Conventional View: Jesus came to solve the problem of “original sin,” meaning that he helps qualified individuals not to be sent to hell for their sin or imperfection. In a sense, Jesus saves these people from God, or more specifically, from the righteous wrath of God, which sinful human beings deserve because they have not perfectly fulfilled God’s expectations, expressed in God’s moral laws. This escape from punishment is not something they earn or achieve, but rather a free gift they receive as an expression of God’s grace and love. Those who receive it enjoy a personal expression of God’s grace and love. Those who receive it enjoy a personal relationship with God and seek to serve and obey God, which produces a happier life on Earth and more rewards in heaven.
Emerging View: Jesus came to become the Savior of the world, meaning he came to save the earth and all it contains from its ongoing destruction because of human evil. Through his life and teaching, through his suffering, death, and resurrection, he inserted into human history a seed of grace, truth, and hope that can never be defeated. This seed will, against all opposition and odds, prevail over the evil and injustice of humanity and lead to the world’s ongoing transformation into the world God dreams of. All who find in Jesus God’s hope and truth discover the privilege of participating in his ongoing work of personal and global transformation and liberation form evil and injustice. As part of his transforming community, they experience liberation from the fear of death and condemnation. This is not something they can earn or achieve, but rather a free gift they receive as an expression of God’s grace and love. (78-80)
What is the basic story common to conventional Christianity?
Earth is doomed, and souls are eternally damned unless specifically and individually saved, and the purpose of Jesus was to provide a way for at least a few individuals to escape the eternal conscious torment of everlasting damnation. (80)

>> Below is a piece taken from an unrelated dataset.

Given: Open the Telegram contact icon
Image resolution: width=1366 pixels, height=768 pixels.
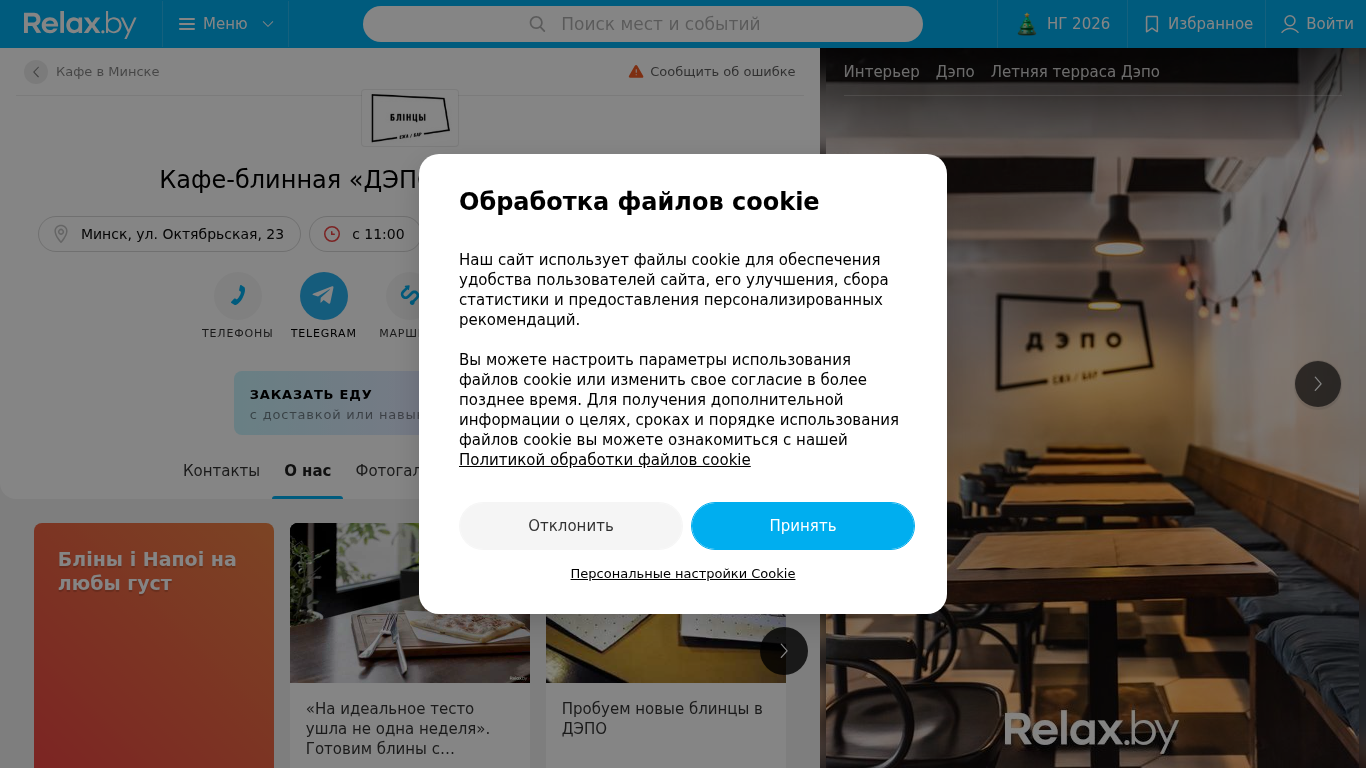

I think McLaren is overreaching here. Christian Century magazine was founded 100 years ago because Mainline Christianity believed that the Kingdom of God would be ushered in during the twentieth century. A few decades latter there would be disillusionment with this expectation but Mainline denominations, who continued to dominate the religious scene until at least the 1970s, never adopted the “conventional view.” Nor do I believe a great many Roman Catholics would subscribe to the conventional view. This conventional view strikes me as reductionistic to the point of becoming a caricature of any Christian who doesn’t share the “emerging view.”
The conventional view strikes me as indicative of certain streams of conservative and Fundamentalist of Christianity from which I think McLaren wants to emerge. I think his “conventional view” is the context from which he has emerged. There is nothing wrong with this. We all come from some context. What I find objectionable is the extrapolation of his context to the context from which Christianity is emerging. As someone who has been wrestling against the liberal foundationalism of Mainline Christianity, I don’t even exist according to this framing of the issues.
This has been a persistent experience of mine as I’ve tried to engage in emerging church conversations. The emerging church conversation to this day still seems to be driven by its response to (and defining itself contra to) evangelicalism. I think this presentation of two views reflects this. There seems to be little critical engagement with Mainline Christianity (or any other stream) apart from ecclesiastical critique. The theological critique is about how not to be an evangelical. On the contrary, based on the references in McLaren’s book, there appears to be a ready embrace of theologians like Jesus Seminar promoters Marcus Borg and John Dominic Crossen, so popluar in Mainline circles. From my context this isn’t emergent. It is merely revisiting the same old things those of us in Mainline denominations have been hearing for years.
I'm not going to spend considerable time on theological issues but I wanted to raise this issue because I believe it is indicative of a tendency to be contra-evangelical. This has implications for how issues like prosperity are viewed later in the book.